• WORK TO COMPLETE
In the entries below, find the lines that include "Check" and give their number as the whole reply.

Data records
-----
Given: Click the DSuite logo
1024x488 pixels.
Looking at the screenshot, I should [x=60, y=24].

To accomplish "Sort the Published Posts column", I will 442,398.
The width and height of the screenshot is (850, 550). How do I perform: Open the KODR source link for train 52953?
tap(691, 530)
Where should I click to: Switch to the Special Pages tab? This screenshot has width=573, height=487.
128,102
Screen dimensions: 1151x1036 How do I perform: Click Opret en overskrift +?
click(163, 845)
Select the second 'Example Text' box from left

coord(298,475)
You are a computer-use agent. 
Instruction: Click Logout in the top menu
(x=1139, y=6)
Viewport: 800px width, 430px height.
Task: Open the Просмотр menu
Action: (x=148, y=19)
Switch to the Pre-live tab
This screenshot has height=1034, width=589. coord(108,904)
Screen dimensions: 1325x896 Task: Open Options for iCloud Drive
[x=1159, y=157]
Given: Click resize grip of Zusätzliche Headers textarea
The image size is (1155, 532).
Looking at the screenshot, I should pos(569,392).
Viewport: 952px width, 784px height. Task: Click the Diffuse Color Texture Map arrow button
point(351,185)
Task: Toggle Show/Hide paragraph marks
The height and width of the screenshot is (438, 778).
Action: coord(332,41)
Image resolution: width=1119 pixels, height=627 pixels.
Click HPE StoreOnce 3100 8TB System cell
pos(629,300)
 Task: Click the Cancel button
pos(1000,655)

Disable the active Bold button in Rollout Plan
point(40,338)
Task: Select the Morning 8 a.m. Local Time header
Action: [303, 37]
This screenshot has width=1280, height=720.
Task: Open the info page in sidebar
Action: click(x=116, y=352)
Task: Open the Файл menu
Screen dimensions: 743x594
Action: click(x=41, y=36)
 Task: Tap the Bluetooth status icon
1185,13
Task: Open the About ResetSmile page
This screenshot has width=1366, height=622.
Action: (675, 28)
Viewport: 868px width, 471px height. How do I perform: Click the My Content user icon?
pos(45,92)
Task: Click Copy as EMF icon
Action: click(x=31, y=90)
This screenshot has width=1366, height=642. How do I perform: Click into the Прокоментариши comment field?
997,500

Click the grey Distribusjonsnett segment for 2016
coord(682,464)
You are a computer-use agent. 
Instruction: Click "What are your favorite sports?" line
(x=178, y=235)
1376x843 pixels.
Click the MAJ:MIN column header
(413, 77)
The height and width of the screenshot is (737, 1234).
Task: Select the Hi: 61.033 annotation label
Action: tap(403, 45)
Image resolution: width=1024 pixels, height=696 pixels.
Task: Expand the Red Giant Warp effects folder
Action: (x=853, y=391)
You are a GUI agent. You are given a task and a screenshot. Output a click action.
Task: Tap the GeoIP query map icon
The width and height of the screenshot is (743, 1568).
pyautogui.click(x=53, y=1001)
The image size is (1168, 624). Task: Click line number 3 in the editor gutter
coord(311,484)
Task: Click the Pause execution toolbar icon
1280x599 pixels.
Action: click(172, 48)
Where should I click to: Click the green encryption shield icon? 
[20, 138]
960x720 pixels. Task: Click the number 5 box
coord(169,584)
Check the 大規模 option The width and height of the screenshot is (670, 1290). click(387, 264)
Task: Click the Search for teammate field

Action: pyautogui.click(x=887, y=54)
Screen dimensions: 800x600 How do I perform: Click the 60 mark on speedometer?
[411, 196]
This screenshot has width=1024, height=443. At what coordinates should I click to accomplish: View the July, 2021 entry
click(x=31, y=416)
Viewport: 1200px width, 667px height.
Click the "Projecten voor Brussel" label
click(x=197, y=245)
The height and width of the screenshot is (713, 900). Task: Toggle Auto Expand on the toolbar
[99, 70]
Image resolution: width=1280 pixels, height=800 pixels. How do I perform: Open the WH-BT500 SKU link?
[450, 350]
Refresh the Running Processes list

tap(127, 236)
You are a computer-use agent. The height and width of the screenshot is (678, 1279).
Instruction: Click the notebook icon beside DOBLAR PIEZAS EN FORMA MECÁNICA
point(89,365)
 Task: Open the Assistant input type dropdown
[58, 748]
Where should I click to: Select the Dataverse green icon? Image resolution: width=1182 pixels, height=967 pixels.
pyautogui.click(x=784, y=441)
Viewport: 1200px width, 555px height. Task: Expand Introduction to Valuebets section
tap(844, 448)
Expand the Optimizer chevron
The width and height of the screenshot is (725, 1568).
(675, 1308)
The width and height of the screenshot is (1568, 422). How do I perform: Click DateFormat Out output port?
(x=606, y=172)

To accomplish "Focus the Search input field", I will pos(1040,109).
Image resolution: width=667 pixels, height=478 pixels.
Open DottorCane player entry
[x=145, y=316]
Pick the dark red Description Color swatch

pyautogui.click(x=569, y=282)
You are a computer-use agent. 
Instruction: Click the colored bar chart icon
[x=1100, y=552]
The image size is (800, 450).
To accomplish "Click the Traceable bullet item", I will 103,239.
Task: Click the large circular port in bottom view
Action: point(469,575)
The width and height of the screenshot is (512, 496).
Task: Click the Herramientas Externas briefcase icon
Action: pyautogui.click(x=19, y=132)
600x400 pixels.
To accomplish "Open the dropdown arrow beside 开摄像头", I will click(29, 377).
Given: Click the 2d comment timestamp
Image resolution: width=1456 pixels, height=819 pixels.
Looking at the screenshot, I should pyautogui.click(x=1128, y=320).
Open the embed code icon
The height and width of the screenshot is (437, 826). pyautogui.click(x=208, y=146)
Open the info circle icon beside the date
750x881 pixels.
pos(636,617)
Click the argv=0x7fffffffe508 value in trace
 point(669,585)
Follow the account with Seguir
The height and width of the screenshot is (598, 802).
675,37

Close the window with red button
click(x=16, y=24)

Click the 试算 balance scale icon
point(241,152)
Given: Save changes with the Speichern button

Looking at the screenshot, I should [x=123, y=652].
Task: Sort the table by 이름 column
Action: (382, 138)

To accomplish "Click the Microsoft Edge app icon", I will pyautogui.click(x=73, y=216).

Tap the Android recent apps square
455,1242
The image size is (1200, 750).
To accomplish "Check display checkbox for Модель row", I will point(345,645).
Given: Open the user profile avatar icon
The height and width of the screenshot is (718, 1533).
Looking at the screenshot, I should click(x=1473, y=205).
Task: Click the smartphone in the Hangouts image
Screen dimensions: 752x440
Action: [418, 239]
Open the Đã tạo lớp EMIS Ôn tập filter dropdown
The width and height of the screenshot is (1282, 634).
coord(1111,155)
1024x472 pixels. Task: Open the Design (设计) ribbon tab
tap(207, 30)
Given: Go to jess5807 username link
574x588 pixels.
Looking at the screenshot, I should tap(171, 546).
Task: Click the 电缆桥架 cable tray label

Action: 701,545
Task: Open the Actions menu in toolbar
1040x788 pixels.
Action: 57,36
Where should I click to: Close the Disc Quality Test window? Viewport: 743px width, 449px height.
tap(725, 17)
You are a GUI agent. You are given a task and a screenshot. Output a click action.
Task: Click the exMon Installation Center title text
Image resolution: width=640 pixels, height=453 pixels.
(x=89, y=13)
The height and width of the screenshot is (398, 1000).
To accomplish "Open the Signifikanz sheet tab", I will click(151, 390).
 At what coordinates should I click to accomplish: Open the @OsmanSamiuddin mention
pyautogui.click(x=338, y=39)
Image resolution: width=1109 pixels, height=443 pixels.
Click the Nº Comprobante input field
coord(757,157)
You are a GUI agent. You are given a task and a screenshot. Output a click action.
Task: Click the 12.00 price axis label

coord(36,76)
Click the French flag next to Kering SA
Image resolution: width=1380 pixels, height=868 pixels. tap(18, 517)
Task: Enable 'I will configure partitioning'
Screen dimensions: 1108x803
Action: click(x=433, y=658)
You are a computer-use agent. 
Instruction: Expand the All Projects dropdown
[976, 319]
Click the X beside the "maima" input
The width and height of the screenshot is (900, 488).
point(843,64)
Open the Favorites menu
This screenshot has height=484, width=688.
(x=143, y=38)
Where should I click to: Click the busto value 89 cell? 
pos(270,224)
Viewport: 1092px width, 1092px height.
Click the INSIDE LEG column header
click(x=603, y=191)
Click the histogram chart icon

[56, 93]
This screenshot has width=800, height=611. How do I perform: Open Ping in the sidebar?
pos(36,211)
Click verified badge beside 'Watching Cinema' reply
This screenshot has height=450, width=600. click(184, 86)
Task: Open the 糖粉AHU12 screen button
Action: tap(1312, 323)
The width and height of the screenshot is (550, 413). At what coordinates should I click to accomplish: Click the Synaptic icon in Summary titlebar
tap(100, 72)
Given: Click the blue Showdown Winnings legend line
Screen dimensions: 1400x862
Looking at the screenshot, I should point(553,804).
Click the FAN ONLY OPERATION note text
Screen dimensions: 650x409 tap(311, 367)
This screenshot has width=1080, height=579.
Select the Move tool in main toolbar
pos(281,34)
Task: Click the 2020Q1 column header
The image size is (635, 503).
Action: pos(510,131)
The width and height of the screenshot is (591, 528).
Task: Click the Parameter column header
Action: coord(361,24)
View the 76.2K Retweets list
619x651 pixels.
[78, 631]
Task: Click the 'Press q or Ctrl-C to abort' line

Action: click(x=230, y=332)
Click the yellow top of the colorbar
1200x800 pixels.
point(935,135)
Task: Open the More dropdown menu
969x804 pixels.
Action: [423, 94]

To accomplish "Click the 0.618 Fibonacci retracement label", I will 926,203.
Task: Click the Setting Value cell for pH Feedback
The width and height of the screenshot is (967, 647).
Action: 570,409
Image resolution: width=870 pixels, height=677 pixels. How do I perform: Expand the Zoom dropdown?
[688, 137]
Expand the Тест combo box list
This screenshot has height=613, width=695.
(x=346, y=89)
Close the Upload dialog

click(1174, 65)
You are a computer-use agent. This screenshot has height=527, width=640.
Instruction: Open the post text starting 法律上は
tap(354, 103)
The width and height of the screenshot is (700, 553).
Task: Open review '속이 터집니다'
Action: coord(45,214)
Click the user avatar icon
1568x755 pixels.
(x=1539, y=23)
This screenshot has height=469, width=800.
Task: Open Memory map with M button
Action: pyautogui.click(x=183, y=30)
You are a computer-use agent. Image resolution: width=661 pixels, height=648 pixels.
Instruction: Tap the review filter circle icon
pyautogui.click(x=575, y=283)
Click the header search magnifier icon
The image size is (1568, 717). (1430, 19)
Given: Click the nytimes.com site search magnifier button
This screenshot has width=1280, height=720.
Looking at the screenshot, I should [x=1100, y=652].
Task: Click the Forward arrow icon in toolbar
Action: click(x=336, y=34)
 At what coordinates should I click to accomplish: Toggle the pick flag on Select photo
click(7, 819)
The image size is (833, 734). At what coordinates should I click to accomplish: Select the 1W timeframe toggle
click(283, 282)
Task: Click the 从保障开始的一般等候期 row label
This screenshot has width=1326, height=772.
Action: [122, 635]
-----
• RESULT OF THE EXERCISE
2